GIVEN INFORMATION |

——————————

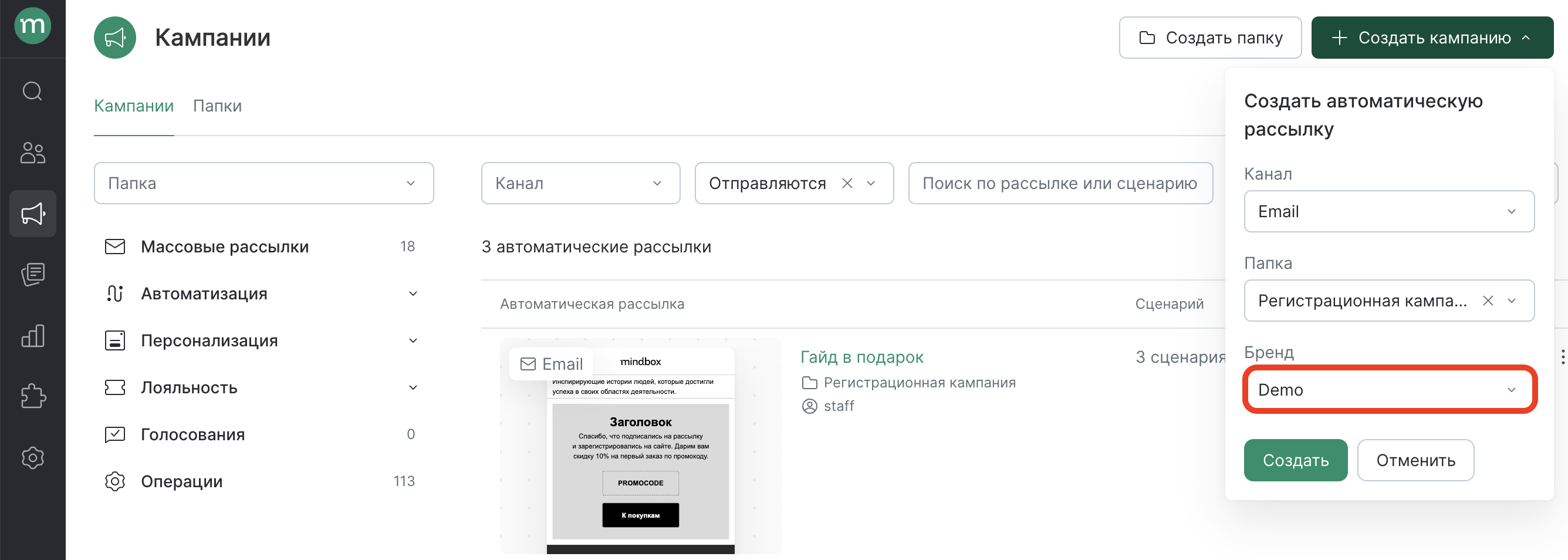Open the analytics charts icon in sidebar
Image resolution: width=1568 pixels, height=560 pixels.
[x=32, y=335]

——————————

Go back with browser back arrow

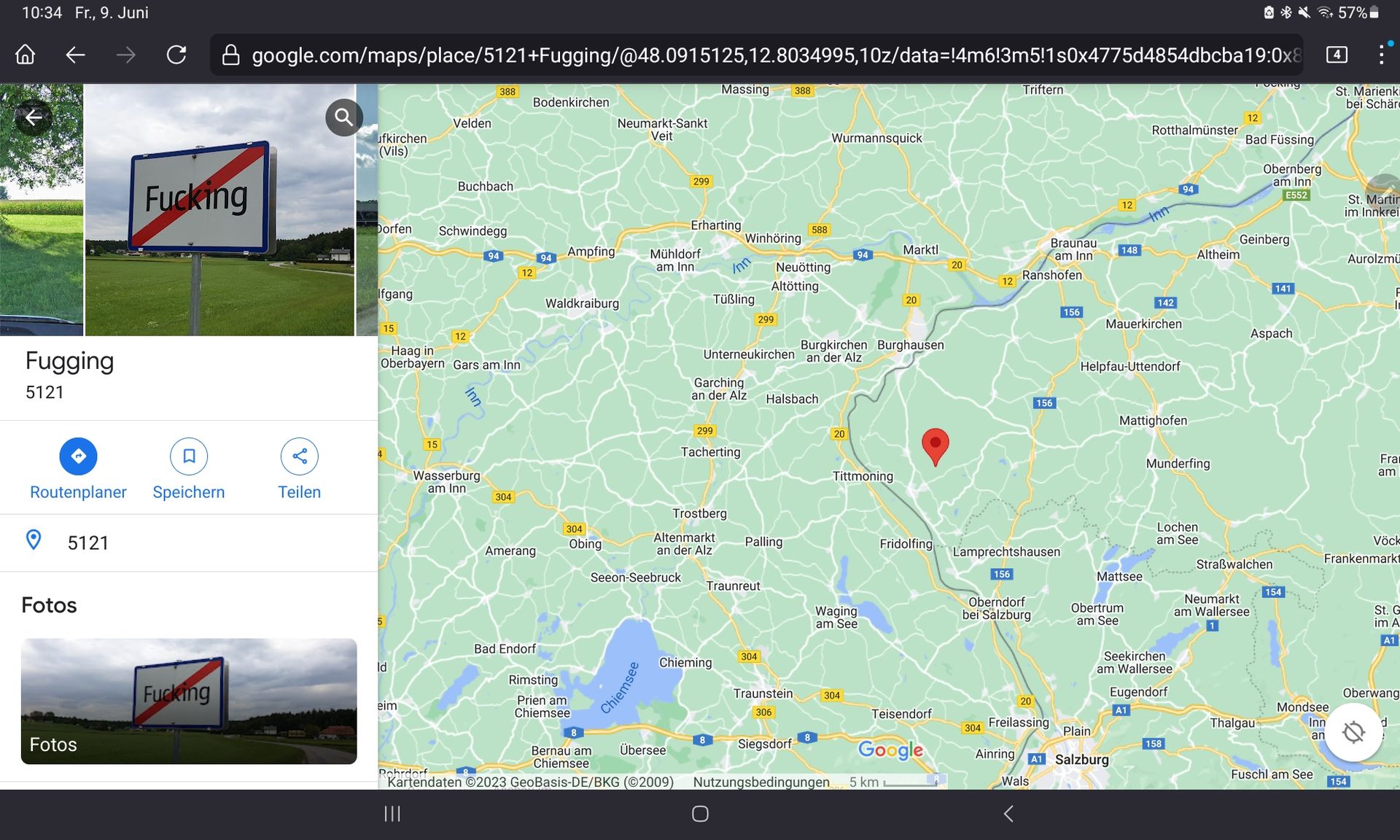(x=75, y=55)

——————————

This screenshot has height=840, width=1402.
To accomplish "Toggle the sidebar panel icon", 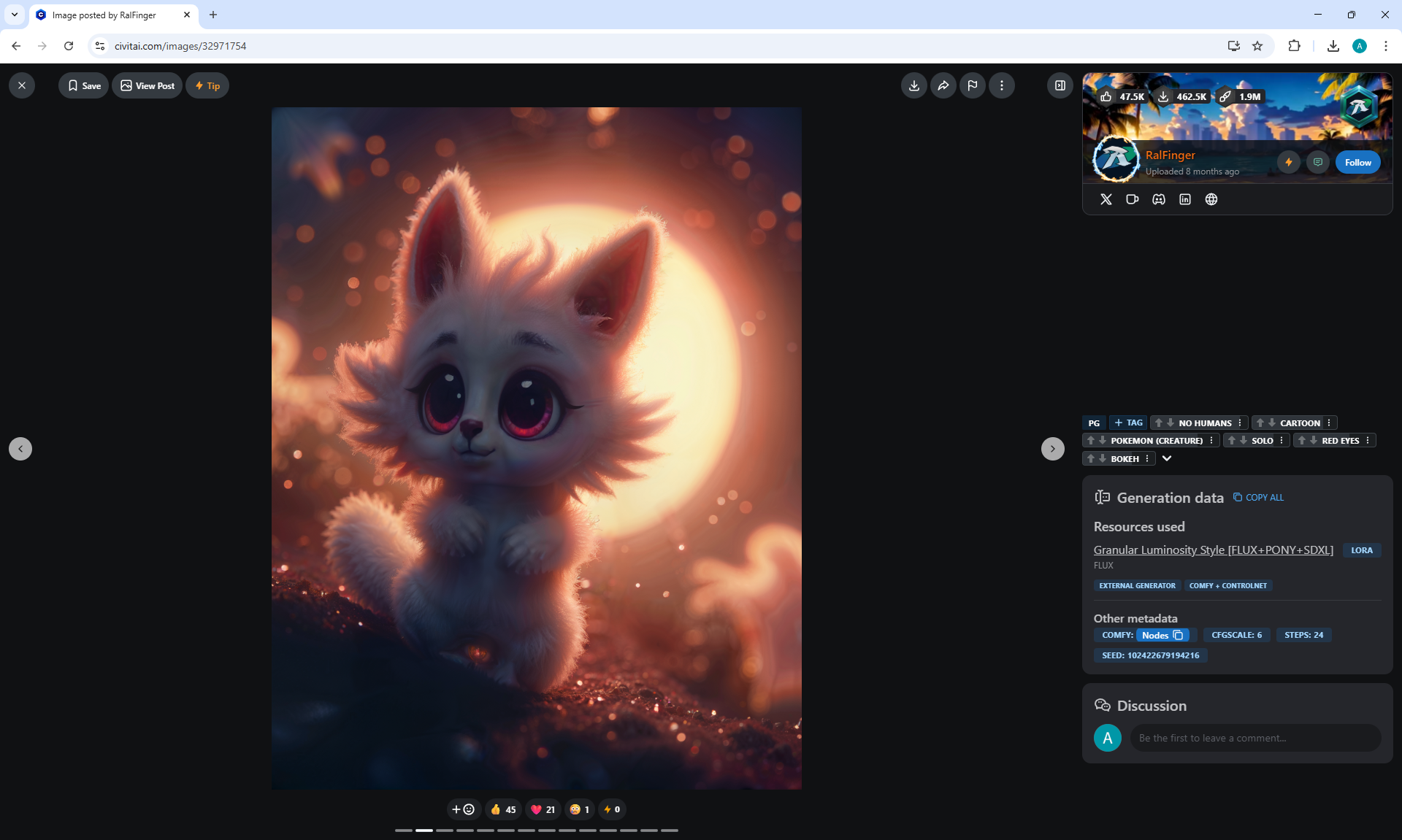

——————————

DIRECTIONS |
Give again, exactly as written above, each line from the one that has "This screenshot has height=840, width=1402." to the one that has "the sidebar panel", both included; omit the pictures.

ANSWER AREA |
This screenshot has height=840, width=1402.
To accomplish "Toggle the sidebar panel icon", 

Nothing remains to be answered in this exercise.